Dal 15 ottobre 2025 verrà chiuso lo sportello per la presentazione delle domande relative alla misura “Resto al Sud”, come stabilito dalla Circolare n. 37/2025 della Presidenza del Consiglio dei Ministri. La decisione arriva in seguito all’esaurimento delle risorse disponibili, come comunicato da Invitalia con la nota del 19 settembre 2025.
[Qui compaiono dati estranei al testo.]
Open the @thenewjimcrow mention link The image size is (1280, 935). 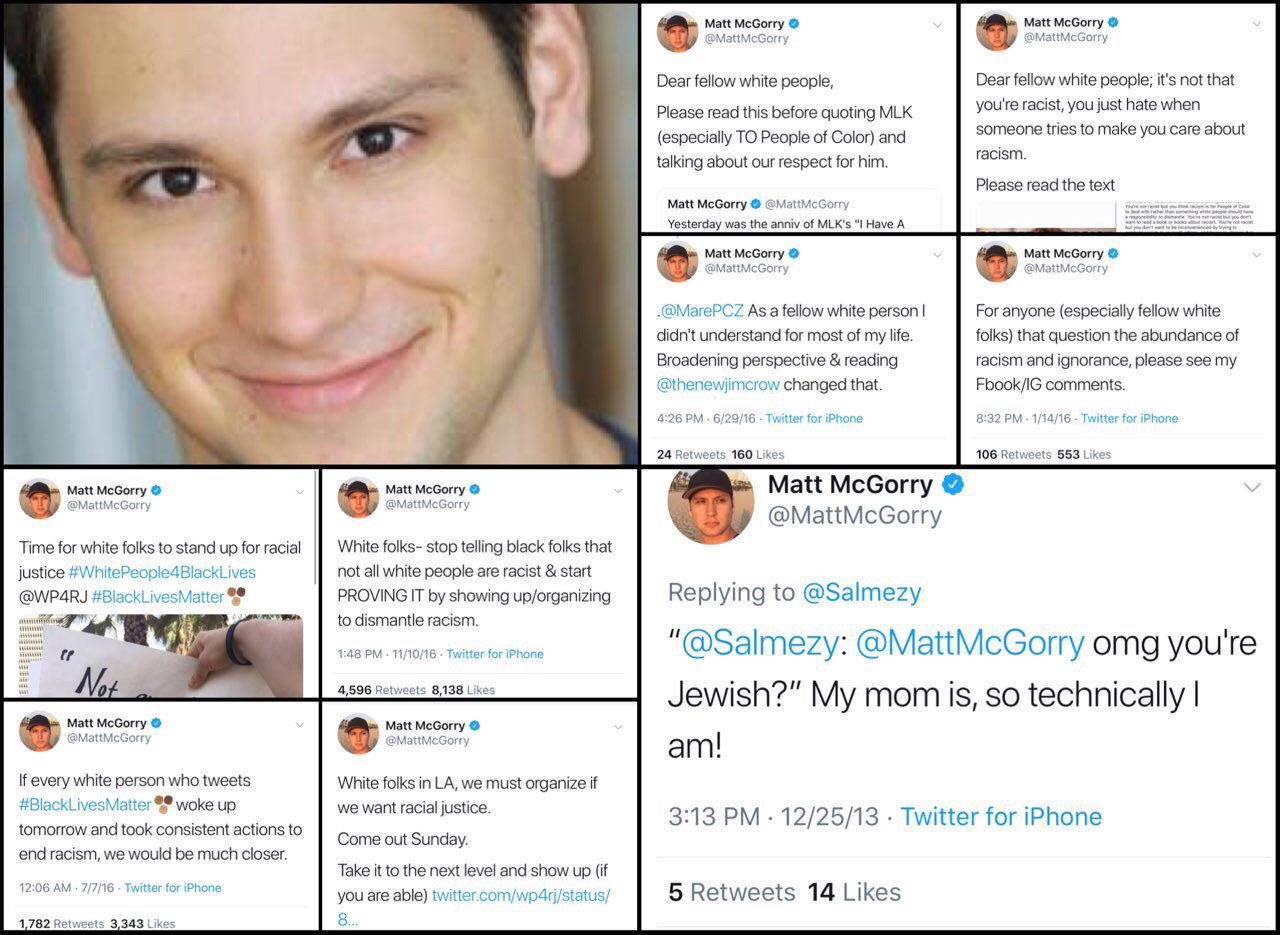tap(716, 384)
Fine di un ciclo di incentivi
Il programma “Resto al Sud”, avviato nel 2017 con il Decreto-legge n. 91/2017, ha sostenuto in questi anni la nascita di migliaia di imprese nel Mezzogiorno, favorendo l’autoimprenditorialità di giovani e professionisti fino a 55 anni.
Negli ultimi anni, tuttavia, le risorse del Fondo per lo sviluppo e la coesione (programmazione 2014-2020) si sono progressivamente ridotte, fino ad arrivare a un residuo di soli 17 milioni di euro per il 2025.
Di conseguenza, lo sportello per la presentazione delle nuove domande verrà definitivamente chiuso il 15 ottobre 2025. Le richieste inviate entro tale data saranno comunque esaminate ed eventualmente ammesse nei limiti delle disponibilità residue.
Arriva “Resto al Sud 2.0”
Parallelamente alla chiusura del precedente incentivo, prende avvio la nuova misura “Resto al Sud 2.0”, introdotta dal Decreto-legge n. 60/2024 e pensata per proseguire e potenziare l’intervento a sostegno dell’imprenditorialità nel Mezzogiorno.
La dotazione finanziaria di questa nuova edizione è decisamente più consistente: 445,5 milioni di euro sono stati stanziati per sostenere l’avvio e la crescita di nuove imprese, un incremento significativo rispetto ai 17 milioni di euro stanziati nel 2025 per la Resto al Sud.
Il nuovo strumento prevede una struttura di incentivi più moderna e mirata, con procedure semplificate e un ampliamento dei settori ammissibili, per favorire in particolare la transizione digitale ed ecologica delle imprese del Sud Italia.